Find and copy each line of the listing below that has the word "News" in it.

*Supplied material*:
================================

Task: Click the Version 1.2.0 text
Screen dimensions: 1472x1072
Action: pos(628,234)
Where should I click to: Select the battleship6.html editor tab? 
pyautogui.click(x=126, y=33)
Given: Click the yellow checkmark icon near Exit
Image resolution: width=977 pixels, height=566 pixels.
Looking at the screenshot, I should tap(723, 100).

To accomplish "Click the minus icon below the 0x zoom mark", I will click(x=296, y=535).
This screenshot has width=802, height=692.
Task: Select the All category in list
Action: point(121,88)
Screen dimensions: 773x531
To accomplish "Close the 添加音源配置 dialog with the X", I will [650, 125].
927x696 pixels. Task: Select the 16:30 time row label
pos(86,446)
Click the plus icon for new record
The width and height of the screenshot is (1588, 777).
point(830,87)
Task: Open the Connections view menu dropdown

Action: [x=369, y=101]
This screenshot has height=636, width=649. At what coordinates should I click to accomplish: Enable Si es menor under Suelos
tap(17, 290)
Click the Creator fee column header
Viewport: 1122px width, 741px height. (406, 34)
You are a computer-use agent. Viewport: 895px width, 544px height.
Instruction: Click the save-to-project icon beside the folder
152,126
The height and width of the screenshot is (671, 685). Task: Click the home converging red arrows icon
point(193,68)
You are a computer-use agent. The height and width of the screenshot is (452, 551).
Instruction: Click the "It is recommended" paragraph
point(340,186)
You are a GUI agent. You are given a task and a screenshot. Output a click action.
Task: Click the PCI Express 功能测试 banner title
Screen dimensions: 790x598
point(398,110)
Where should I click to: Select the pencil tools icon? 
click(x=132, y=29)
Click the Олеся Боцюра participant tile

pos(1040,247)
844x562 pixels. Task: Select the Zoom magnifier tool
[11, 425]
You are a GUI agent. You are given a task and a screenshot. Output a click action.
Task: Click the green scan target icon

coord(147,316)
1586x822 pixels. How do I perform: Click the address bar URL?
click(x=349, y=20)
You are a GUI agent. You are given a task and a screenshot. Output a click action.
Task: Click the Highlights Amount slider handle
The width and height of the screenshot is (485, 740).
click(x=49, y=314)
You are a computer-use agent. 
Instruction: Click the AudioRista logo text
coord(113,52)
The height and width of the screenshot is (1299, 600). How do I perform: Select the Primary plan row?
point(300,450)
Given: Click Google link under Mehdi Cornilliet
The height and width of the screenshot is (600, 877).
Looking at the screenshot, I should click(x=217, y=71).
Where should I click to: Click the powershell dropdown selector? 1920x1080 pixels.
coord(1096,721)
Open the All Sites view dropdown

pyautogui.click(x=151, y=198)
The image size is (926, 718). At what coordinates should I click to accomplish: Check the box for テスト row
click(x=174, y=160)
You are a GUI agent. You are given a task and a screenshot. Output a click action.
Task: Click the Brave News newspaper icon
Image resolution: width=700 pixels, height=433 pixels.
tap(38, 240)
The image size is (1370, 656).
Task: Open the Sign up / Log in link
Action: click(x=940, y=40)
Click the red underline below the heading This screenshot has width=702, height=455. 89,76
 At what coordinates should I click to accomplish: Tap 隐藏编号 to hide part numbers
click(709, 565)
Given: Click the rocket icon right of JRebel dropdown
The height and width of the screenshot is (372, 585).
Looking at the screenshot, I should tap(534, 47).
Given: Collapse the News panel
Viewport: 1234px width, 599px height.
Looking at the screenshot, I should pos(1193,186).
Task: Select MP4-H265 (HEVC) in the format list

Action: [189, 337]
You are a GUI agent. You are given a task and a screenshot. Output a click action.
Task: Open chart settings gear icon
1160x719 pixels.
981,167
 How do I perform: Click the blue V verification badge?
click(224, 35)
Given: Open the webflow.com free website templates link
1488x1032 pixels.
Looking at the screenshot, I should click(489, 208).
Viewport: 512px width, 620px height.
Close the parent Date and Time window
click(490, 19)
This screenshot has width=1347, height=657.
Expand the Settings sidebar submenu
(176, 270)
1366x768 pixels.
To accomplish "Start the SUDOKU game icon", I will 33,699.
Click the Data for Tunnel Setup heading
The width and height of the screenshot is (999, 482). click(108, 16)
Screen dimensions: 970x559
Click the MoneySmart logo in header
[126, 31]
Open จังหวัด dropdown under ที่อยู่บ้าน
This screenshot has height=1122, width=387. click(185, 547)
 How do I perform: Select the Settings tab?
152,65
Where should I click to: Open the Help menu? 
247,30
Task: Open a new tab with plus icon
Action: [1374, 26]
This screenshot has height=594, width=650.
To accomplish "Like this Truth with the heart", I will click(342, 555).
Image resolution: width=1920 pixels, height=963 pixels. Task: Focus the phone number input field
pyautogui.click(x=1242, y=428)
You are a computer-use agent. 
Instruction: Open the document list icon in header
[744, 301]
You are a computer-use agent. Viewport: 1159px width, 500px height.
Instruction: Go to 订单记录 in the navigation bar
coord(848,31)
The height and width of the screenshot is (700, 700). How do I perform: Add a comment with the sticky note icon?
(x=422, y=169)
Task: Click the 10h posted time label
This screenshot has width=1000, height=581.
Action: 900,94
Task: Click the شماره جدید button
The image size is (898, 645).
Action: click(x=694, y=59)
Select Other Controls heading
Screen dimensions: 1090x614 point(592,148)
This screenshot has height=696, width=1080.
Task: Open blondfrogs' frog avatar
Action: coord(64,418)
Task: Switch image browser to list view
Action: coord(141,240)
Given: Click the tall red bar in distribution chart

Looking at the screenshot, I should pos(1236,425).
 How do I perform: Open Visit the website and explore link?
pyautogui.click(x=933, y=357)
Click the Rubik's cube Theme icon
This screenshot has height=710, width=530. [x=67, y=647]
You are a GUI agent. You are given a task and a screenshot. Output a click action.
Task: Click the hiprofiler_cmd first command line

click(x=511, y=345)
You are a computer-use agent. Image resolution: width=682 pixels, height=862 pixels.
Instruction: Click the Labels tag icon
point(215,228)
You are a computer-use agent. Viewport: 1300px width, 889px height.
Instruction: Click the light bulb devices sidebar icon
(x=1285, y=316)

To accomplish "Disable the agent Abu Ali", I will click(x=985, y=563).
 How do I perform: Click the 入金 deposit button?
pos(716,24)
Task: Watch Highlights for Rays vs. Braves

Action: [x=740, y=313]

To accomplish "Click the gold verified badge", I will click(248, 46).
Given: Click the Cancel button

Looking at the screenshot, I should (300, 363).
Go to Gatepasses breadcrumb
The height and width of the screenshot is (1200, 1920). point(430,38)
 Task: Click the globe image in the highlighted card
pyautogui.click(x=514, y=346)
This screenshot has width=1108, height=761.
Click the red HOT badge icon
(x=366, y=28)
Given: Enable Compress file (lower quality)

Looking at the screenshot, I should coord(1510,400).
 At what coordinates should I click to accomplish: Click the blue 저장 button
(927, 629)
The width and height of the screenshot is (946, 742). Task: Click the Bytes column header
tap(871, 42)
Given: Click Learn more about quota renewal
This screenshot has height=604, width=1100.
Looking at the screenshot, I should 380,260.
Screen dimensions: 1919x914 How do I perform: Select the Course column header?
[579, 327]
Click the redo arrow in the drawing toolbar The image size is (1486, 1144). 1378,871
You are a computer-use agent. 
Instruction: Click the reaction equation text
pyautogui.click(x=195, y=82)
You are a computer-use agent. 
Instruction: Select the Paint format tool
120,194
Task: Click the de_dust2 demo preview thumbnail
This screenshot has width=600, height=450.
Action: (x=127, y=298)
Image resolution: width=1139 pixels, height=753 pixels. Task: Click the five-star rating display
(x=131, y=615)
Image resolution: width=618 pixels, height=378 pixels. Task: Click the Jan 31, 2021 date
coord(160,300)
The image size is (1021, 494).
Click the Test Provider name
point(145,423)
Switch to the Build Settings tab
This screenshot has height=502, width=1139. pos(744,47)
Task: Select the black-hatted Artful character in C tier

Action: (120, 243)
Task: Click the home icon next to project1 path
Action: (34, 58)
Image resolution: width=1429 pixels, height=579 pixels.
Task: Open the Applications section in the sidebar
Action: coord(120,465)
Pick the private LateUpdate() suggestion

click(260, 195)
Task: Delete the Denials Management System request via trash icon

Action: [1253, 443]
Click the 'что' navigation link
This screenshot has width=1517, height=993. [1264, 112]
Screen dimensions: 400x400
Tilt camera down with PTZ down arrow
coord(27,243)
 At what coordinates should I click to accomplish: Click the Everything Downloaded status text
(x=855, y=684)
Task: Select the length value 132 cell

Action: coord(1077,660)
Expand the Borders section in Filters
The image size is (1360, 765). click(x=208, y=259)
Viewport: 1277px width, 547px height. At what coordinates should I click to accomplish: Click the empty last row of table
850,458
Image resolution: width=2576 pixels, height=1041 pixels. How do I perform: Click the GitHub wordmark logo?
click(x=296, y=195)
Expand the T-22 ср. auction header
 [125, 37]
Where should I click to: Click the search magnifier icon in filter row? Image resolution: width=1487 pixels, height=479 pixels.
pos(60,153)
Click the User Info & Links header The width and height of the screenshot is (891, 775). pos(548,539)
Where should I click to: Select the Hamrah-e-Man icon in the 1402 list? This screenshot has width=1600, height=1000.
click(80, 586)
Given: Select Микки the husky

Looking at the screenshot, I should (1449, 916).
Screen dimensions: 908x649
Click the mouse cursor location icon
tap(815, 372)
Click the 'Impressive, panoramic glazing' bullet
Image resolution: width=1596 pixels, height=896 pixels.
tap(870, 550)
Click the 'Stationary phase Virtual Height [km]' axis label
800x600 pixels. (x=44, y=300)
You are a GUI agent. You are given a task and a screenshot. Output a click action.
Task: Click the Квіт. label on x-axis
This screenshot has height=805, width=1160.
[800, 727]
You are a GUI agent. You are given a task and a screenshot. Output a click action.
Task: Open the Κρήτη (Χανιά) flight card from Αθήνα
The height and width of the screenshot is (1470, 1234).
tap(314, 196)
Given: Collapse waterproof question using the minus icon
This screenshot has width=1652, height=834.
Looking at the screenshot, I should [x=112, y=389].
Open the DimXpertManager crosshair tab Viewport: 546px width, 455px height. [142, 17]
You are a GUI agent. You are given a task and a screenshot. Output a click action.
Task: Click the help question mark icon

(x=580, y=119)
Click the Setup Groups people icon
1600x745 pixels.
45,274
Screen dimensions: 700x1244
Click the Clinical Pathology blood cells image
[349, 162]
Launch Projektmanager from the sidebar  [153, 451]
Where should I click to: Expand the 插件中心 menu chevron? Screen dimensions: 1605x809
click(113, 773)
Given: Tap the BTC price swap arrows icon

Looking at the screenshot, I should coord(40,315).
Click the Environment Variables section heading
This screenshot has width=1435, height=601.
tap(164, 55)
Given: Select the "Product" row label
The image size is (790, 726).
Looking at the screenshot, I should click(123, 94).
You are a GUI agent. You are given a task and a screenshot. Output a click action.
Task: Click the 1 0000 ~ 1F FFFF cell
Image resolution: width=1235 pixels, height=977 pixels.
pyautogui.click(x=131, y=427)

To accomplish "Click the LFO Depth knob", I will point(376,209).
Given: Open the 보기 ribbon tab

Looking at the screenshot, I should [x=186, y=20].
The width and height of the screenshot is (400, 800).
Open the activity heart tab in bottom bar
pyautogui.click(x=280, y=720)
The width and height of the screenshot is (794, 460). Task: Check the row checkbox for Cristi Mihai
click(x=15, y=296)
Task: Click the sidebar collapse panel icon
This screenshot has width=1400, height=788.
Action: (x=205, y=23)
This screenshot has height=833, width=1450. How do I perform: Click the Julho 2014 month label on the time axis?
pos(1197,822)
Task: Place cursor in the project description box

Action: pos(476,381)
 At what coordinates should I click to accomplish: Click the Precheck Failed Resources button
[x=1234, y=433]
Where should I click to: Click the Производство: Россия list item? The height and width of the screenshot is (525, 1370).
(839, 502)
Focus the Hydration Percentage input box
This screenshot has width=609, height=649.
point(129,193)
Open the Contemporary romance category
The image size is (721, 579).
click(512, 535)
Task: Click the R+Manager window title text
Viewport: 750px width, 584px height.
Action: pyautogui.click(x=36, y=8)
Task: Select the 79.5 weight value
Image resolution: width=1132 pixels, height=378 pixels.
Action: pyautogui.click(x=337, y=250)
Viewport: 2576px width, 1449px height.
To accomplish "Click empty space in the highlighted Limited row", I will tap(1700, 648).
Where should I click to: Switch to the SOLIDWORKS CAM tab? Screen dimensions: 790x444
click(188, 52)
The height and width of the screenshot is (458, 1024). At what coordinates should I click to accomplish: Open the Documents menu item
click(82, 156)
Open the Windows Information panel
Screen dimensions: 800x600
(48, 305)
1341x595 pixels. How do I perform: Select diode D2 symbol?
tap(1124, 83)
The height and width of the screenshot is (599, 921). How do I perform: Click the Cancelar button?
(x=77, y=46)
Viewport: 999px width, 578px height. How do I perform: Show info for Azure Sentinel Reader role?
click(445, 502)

================================

*Output of the task*:
Task: Click the Brave News newspaper icon
Given: Collapse the News panel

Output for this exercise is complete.